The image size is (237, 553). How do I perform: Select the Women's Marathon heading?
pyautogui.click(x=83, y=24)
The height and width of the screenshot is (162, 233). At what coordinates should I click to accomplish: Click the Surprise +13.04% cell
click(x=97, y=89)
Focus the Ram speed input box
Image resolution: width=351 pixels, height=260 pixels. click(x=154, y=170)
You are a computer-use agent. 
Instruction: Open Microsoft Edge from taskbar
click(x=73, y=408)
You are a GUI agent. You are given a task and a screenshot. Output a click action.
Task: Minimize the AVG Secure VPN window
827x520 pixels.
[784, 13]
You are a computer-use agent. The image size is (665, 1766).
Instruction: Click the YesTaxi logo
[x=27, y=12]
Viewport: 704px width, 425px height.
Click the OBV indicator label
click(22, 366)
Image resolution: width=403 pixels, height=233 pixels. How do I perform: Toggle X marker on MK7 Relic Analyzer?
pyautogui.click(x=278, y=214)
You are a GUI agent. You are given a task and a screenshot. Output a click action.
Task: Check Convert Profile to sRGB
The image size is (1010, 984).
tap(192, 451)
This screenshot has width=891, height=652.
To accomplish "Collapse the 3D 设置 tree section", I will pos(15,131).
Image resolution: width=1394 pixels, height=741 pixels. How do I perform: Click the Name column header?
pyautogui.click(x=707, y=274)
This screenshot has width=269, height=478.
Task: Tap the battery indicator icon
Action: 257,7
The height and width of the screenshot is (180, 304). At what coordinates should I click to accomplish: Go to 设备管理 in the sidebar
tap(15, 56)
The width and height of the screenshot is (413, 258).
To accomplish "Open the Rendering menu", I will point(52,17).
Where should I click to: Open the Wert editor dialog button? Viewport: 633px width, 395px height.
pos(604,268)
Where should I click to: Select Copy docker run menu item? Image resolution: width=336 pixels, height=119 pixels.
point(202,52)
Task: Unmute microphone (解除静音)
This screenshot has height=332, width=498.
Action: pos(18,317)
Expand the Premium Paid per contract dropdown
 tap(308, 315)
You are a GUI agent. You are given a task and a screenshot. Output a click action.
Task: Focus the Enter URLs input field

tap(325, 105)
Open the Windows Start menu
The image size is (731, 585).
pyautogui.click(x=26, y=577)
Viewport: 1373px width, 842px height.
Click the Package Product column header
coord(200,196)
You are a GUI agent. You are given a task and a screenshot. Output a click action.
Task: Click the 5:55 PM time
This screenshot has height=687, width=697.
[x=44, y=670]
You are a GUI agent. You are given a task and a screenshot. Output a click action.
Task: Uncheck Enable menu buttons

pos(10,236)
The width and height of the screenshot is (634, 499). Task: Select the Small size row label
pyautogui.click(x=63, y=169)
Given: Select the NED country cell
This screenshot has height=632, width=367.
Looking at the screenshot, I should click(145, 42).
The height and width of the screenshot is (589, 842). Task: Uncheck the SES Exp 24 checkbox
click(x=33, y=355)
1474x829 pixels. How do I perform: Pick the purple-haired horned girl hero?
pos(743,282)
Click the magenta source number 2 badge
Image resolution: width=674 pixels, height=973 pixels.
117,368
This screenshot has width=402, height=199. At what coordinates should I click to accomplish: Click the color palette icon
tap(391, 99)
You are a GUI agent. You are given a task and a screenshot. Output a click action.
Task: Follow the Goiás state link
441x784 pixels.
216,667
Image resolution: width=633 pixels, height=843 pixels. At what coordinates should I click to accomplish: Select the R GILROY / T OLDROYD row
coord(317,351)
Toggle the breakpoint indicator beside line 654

» Task directions: Each entry above needs to be returned exactly as written.

» Output for this exercise:
The image size is (237, 553). How do I perform: Select the Women's Marathon heading?
pyautogui.click(x=83, y=24)
The height and width of the screenshot is (162, 233). At what coordinates should I click to accomplish: Click the Surprise +13.04% cell
click(x=97, y=89)
Focus the Ram speed input box
Image resolution: width=351 pixels, height=260 pixels. click(x=154, y=170)
You are a computer-use agent. 
Instruction: Open Microsoft Edge from taskbar
click(x=73, y=408)
You are a GUI agent. You are given a task and a screenshot. Output a click action.
Task: Minimize the AVG Secure VPN window
827x520 pixels.
[784, 13]
You are a computer-use agent. The image size is (665, 1766).
Instruction: Click the YesTaxi logo
[x=27, y=12]
Viewport: 704px width, 425px height.
Click the OBV indicator label
click(22, 366)
Image resolution: width=403 pixels, height=233 pixels. How do I perform: Toggle X marker on MK7 Relic Analyzer?
pyautogui.click(x=278, y=214)
You are a GUI agent. You are given a task and a screenshot. Output a click action.
Task: Check Convert Profile to sRGB
The image size is (1010, 984).
tap(192, 451)
This screenshot has width=891, height=652.
To accomplish "Collapse the 3D 设置 tree section", I will pos(15,131).
Image resolution: width=1394 pixels, height=741 pixels. How do I perform: Click the Name column header?
pyautogui.click(x=707, y=274)
This screenshot has width=269, height=478.
Task: Tap the battery indicator icon
Action: 257,7
The height and width of the screenshot is (180, 304). At what coordinates should I click to accomplish: Go to 设备管理 in the sidebar
tap(15, 56)
The width and height of the screenshot is (413, 258).
To accomplish "Open the Rendering menu", I will point(52,17).
Where should I click to: Open the Wert editor dialog button? Viewport: 633px width, 395px height.
pos(604,268)
Where should I click to: Select Copy docker run menu item? Image resolution: width=336 pixels, height=119 pixels.
point(202,52)
Task: Unmute microphone (解除静音)
This screenshot has height=332, width=498.
Action: pos(18,317)
Expand the Premium Paid per contract dropdown
 tap(308, 315)
You are a GUI agent. You are given a task and a screenshot. Output a click action.
Task: Focus the Enter URLs input field

tap(325, 105)
Open the Windows Start menu
The image size is (731, 585).
pyautogui.click(x=26, y=577)
Viewport: 1373px width, 842px height.
Click the Package Product column header
coord(200,196)
You are a GUI agent. You are given a task and a screenshot. Output a click action.
Task: Click the 5:55 PM time
This screenshot has height=687, width=697.
[x=44, y=670]
You are a GUI agent. You are given a task and a screenshot. Output a click action.
Task: Uncheck Enable menu buttons

pos(10,236)
The width and height of the screenshot is (634, 499). Task: Select the Small size row label
pyautogui.click(x=63, y=169)
Given: Select the NED country cell
This screenshot has height=632, width=367.
Looking at the screenshot, I should click(145, 42).
The height and width of the screenshot is (589, 842). Task: Uncheck the SES Exp 24 checkbox
click(x=33, y=355)
1474x829 pixels. How do I perform: Pick the purple-haired horned girl hero?
pos(743,282)
Click the magenta source number 2 badge
Image resolution: width=674 pixels, height=973 pixels.
117,368
This screenshot has width=402, height=199. At what coordinates should I click to accomplish: Click the color palette icon
tap(391, 99)
You are a GUI agent. You are given a task and a screenshot. Output a click action.
Task: Follow the Goiás state link
441x784 pixels.
216,667
Image resolution: width=633 pixels, height=843 pixels. At what coordinates should I click to accomplish: Select the R GILROY / T OLDROYD row
coord(317,351)
Toggle the breakpoint indicator beside line 654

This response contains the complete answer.